PAGE EXTRACT:
-- BEGIN --
# Hum from new isolated sub



## Guest (Jan 27, 2008)

I'm a sub newby and just bought a new Sunfire True EQ. It has an audible hum even when in standby and not connected to any other equipment. I've tried it in various sockets around the house, with different power cords, and even through a power filter. None of it's controls alter the hum and it's the same whether in standby or not.
It's not especially loud but can be heard anywhere in the room which means I won't be leaving it on standby - shame.
Is this normal and something I just have to live with or have I got a fault?
I'm uncertain whether I'm just picky or should be going back to the dealer. 
Any views?


----------



## brucek (Apr 11, 2006)

> I'm uncertain whether I'm just picky


Hardly. I won't accept any hum that I can hear from the listening position.... return it!


----------



## eugovector (Sep 4, 2006)

brucek said:


> Hardly. I won't accept any hum that I can hear from the listening position.... return it!


Have the same problem with my Athena A300. Of course, I bought it for $115 so I really couldn't be picky. In this case though, back it would go.


----------



## spyboy (Jul 23, 2006)

noisy said:


> I'm a sub newby and just bought a new Sunfire True EQ. It has an audible hum even when in standby and not connected to any other equipment. I've tried it in various sockets around the house, with different power cords, and even through a power filter. None of it's controls alter the hum and it's the same whether in standby or not.
-- END --
PROVIDED MATERIAL:
-- BEGIN --
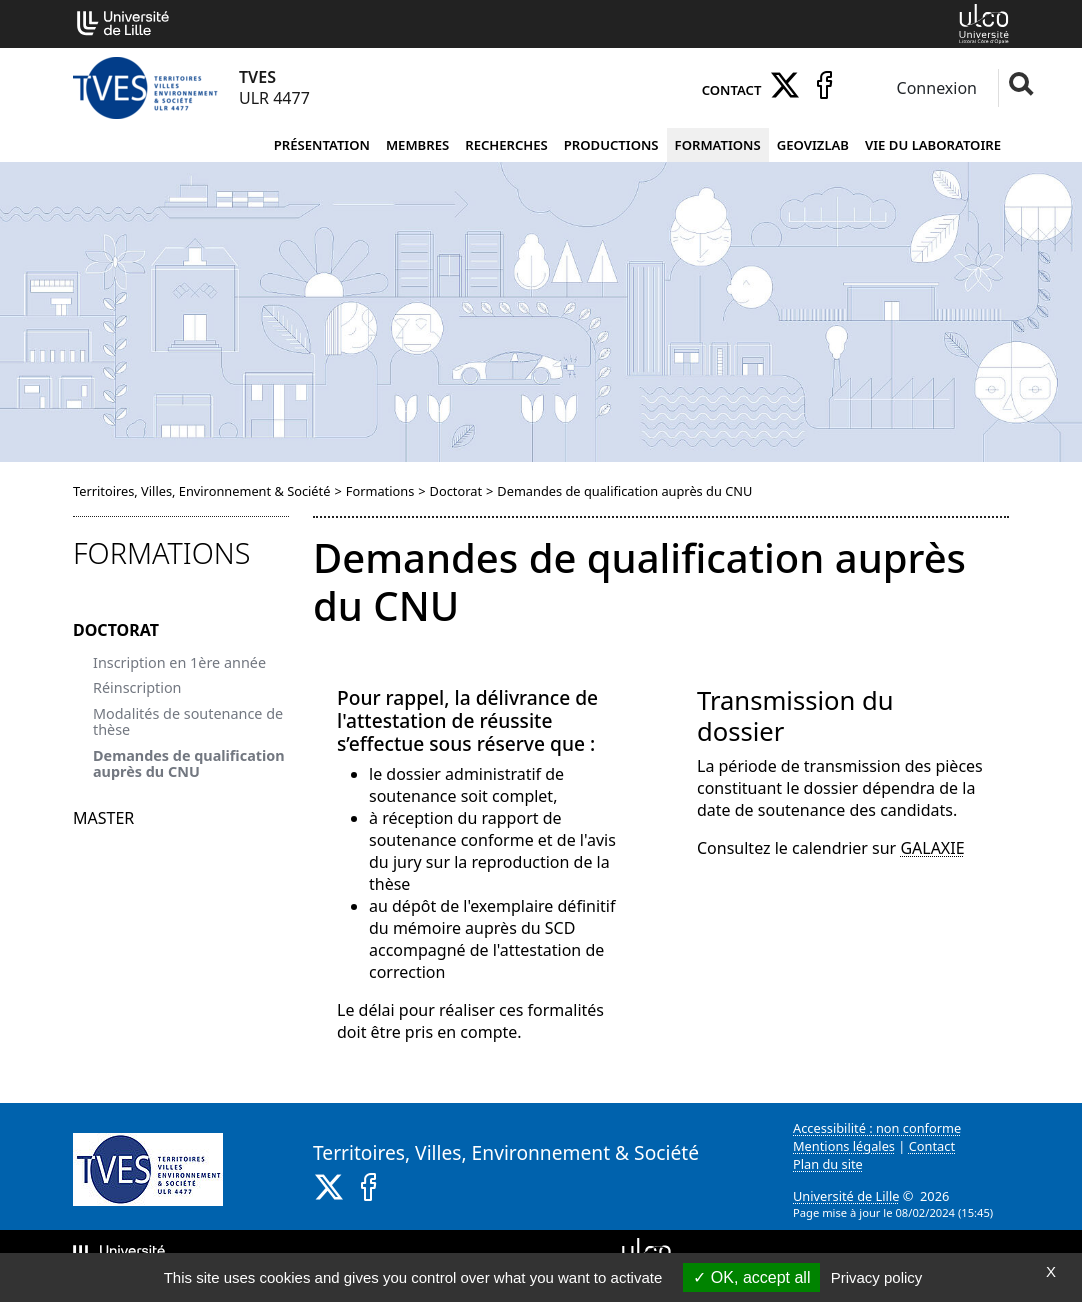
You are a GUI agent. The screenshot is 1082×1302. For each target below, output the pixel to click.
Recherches (506, 145)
-- END --
STATED EXERCISE: In the subwoofer hum thread, how much did eugovector pay for the Athena A300? The listing has no role in this.

SOLVED EXERCISE: $115.